成猫になると・・・年間で、下記の予防とその費用がかかります。
・健康診断費用 :約7,000円
・ワクチン接種 :約5,000円
・フィラリア・ノミ・マダニ予防 :約25,000円
医療費はどうでしょうか。
医療費
多い病気は「下痢」と「皮膚炎」
保険金の請求があった猫の病気で多いのは「下痢」と「皮膚炎」でした。
総合傷病ランキング:猫
順位 | 傷病名 | 平均診療費(円) |
1 | 下痢 | 9,056 |
2 | 皮膚炎 | 10,631 |
3 | 外耳炎 | 7,739 |
4 | 膀胱炎 | 17,911 |
5 | 結膜炎 | 5,452 |
6 | 腎不全 | 30,695 |
7 | 嘔吐 | 14,976 |
8 | 異物誤飲 | 64,791 |
9 |
尿石症 |
58,136 |
10 | 腫瘍 |
82,105 |
猫の手術ランキング
猫では誤飲した異物を取り除く手術が多いようです。
他に皮膚の腫瘍を取る手術を受ける事例、歯周病のために歯石除去や抜歯を行う事例、
尿石症になって膀胱内の結石を手術で取り出す事例などが多い疾患となります。
治療費も10万円以上になることも珍しくありません。
保険金請求が多い傷病のランキング 猫(手術)
〜猫〜
順位 | 傷病名 | 診療例(参考診療費)(円) |
1 | 異物誤飲 | 異物を開腹手術で取り出した例(220,800) |
2 | 腫瘍 | 皮膚腫瘍を手術で取った例(90,400) |
3 | 歯周病 | 全身麻酔をして歯石除去と抜歯をした例(97,300) |
4 | 尿石症 | 膀胱の結石を手術で取り出した例(127,800) |
5 | 骨折 | 手術で折れた骨をつなげた例(308,700) |
では、ペット保険に加入すると保険料は年間いくらかかるのでしょうか?
調べてみると、年間の保険料に猫も犬も差異はありませんでした。
犬同様、毎月の保険料は1,500-4,000円、年間で20,000-50,000円です。
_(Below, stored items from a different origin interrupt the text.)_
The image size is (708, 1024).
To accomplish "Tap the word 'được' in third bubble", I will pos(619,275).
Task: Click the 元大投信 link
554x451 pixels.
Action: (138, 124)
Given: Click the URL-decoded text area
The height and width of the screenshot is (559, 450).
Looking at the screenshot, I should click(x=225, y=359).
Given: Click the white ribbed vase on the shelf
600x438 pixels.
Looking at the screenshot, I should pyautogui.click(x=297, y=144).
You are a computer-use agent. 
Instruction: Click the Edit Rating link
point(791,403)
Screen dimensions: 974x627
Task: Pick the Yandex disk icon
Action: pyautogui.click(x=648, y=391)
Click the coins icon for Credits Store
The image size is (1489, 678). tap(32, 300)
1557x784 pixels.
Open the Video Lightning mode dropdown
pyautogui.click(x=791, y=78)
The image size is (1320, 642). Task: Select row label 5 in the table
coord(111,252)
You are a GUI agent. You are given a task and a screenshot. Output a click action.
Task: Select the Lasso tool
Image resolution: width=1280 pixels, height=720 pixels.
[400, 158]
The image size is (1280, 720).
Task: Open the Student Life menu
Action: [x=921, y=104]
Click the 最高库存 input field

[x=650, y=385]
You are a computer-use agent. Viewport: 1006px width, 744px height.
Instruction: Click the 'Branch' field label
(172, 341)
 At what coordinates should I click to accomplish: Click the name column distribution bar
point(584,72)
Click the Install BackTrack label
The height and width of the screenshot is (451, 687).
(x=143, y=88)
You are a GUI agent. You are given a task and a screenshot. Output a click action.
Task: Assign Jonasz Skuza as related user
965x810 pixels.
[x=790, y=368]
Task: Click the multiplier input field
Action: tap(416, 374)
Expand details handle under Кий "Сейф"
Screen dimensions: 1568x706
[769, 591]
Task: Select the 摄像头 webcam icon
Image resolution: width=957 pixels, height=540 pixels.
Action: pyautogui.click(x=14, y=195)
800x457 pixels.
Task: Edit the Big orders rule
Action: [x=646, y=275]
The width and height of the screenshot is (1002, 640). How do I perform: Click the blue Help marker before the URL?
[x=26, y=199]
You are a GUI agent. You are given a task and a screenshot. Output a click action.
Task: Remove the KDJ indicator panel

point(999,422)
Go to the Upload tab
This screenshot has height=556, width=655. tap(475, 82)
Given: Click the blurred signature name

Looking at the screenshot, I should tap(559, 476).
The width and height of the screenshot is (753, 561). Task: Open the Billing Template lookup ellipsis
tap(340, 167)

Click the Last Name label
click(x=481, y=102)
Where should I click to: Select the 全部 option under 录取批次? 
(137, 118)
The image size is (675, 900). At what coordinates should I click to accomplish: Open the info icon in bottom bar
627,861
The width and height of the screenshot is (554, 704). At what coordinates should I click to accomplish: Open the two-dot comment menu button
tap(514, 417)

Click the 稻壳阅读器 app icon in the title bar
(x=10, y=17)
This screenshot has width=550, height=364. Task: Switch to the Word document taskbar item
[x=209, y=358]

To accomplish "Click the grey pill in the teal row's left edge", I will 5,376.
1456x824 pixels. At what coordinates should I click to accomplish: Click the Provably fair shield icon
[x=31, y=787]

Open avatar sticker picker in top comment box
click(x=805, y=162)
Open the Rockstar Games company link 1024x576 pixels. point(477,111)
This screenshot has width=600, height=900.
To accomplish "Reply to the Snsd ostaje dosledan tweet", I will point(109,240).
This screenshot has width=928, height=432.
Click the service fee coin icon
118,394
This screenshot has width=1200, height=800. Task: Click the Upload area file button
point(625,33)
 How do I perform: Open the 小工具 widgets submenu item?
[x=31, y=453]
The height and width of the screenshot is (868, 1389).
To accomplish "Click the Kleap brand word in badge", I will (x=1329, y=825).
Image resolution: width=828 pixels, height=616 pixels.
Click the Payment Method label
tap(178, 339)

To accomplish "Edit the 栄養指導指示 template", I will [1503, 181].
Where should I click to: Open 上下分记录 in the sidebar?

もちろんこれは掛け捨てです。
また年齢が上がるごとに保険料も上がります。
・子猫から1歳 1,500-3,000円/月 最低20,000円/年間
・2歳から8歳 2,500-4,000円/月 最低30,000円/年間
・9歳から20歳 3,000-6,000円/月 最低36,000円/年間
と、言うことは・・・・
20,000+30,000×7+36,000×9=560,000円!もちろんこれ、掛け捨て・・・・。
犬同様、病気にかかった時の保険会社による保証は、
会社別で大きく異なりますが3割から7割保証。5割保証として考えてみましょう。
手術
手術では、
異物摘出術、皮膚腫瘤切除や膀胱結石摘出術・歯科処置が多く費用は大体20万円と見積もってみましょう。
5割保証だと10万円戻ってきます。
内科疾患
猫はリンパ腫による腫瘍疾患が多いため、今回は腫瘍疾患として試算してみましょう。
その費用は年間約9万円。5割保証だと4,5万円戻ってきます。
よって負担が年間4,5万と考えて10歳で腫瘍に罹患したと考え、15歳まで維持したと考え費用を計算してみます。
45,000×6=270,000円
この他、猫も心筋症が多く、腫瘍疾患と同等の費用がかかることもあります。
では一体保険に入っと方がお得なのか、検証してみましょう!!
維持費 予防67万+保険料56万=123万
皮膚腫瘤切除や膀胱結石摘出術で手術+腫瘍に罹患で50%保証の保険に加入していた場合の自己負担金額10万+27万=37万
戻ってくる金額37万となります。
実際37万戻ってきますが、総体的気にかかる費用は160万
保険加入していなかったら同じ状況下でかかる費用は67万+74万=141万。
保険加入していない方が19万お得となります。
【ペット保険は必要ない】って本当かな?猫の保険加入への見解
猫は断然、保険に入らない方がお得と言うことになるます。
もちろん疾患や整形外科疾患にかかり手術が必要となった場合は、
保険に加入した方がお得かもしれません。
しかし、猫の整形外科疾患は少なく、
ベランダから落下したり交通事故にあったりと飼い主の不注意が原因のことが多い疾患です。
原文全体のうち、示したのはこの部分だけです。